Lucinda Williams Affirms Her Queen Status at Nashville’s Most Gloriously Low-Key Party

Music

Prior to performing a swerving version of Lucinda Williams’ “Drunken Angel” for an intimate dinner party in Nashville on Monday night, Jason Isbell remarked how some songwriters just can’t write a good song anymore. But Williams, he said, was so unfailingly talented that she could restart her career right now and in 10 years “we’d be right back here.” Here was the BMI Troubadour Award celebration, which honored Williams — the first woman to receive the award — for decades of songwriting greatness.

The BMI Troubadour dinner is one of Nashville’s most gloriously low-key events, where the guest of honor and those paying her tribute mingle freely over cocktails and a themed meal. When John Prine received the honor in 2018, he requested pot roast; Williams’ menu was fried chicken in a nod to the greasy, humid South she depicted in rich imagery on albums like Sweet Old World and Car Wheels on a Gravel Road (No. 6 on Rolling Stone’s list of the 100 Greatest Country Albums of All Time).

While BMI execs Clay Bradley and Mike O’Neill talked up Williams’ industry accolades — as did journalist and Williams confidant Bill Bentley in an inspiring speech — it was the guest performances that best spoke to her power to elicit emotion.
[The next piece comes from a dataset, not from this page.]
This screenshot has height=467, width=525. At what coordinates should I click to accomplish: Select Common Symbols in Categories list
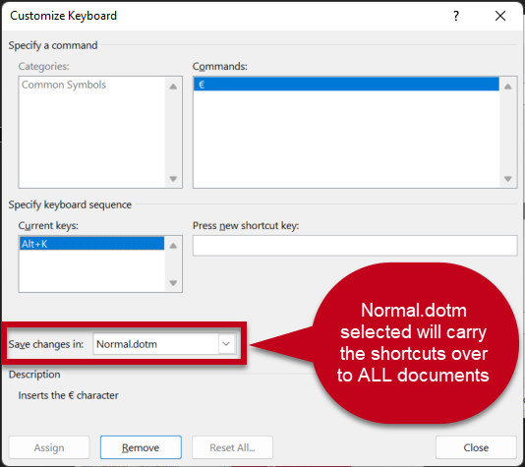(64, 85)
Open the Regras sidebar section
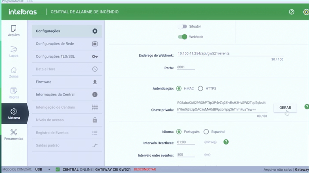 (14, 93)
Madeline Edwards, a one-to-watch vocalist with charisma to burn, went first with a buoyant “Passionate Kisses,” Williams’ 1988 demand for needs met and happiness granted. Angel Olsen tackled “Fruits of My Labor,” painstakingly drawling out lyrics about “tangerines and persimmons and sugarcane.” And Amos Lee brought hushed elegance to “Little Angel, Little Brother,” off 1992’s Sweet Old World.
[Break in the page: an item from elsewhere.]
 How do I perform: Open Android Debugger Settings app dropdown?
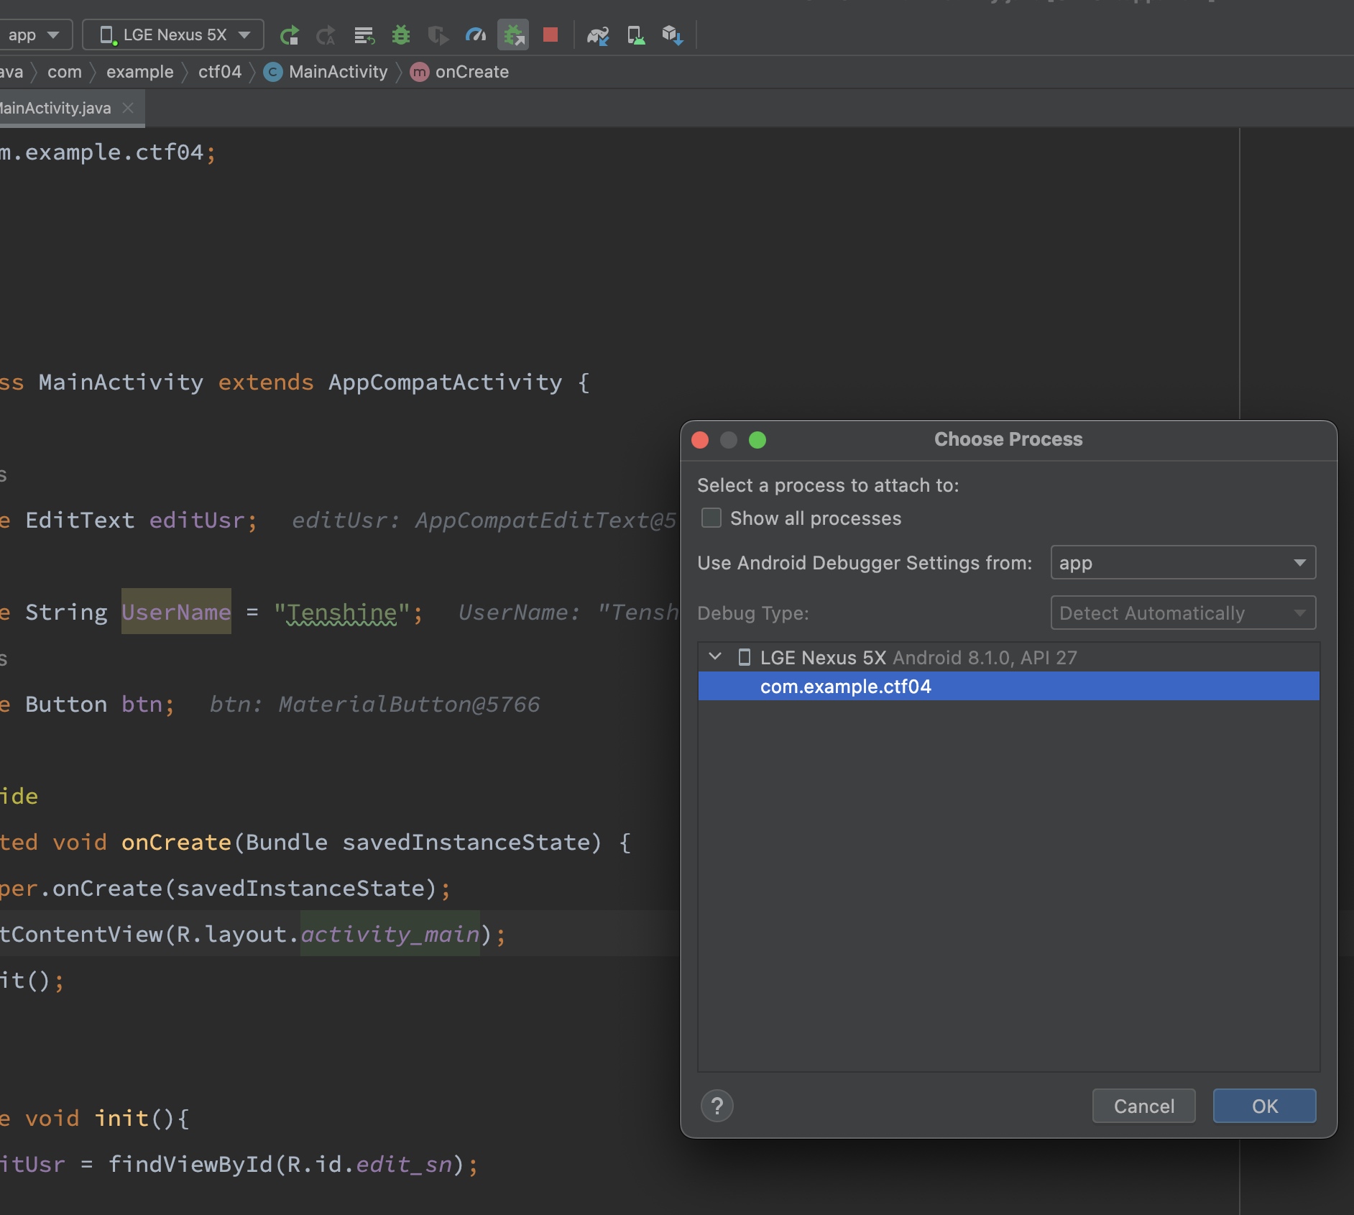(x=1183, y=563)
Isbell and his 400 Unit guitar foil Sadler Vaden represented Car Wheels with “Drunken Angel,” a wonderfully ramshackle rendition worthy of the artist who inspired Williams to write it: the late troubadour Blaze Foley. That performance and the one that followed it — Billy Gibbons growling his way through “Changed the Locks” — underscored just how much rock & roll Williams has in her DNA and why, one day, she belongs in the Rock & Roll Hall of Fame (and the Country Music Hall of Fame, for that matter).

Lucinda Williams brought together artists like Billy Gibbons and Jason Isbell in Nashville. (Erika Goldring for BMI)

Robert Plant, himself a Rock Hall member, likely wouldn’t object. The Led Zeppelin legend couldn’t attend Williams’ party in person but sent a video message that he inexplicably filmed in front of a Western wear store on Nashville’s Nolensville Pike. Steve Earle, Elizabeth Cook, and Williams’ producer Ray Kennedy all submitted video tributes as well, with Earle remarking how “LuLu,” as he calls her, doesn’t do well in sunlight and Cook praising Williams’ advice to wear glittery nail polish when she plays guitar — it’s easier to touch up when it chips.

For her part, Williams gave a short speech about feeling all the love in the room, praised her Thirty Tigers label boss for being a “radical leftie,” and offered a humble thanks. Then she was off into the night, the time when — as several of her friends noted — she does her best work.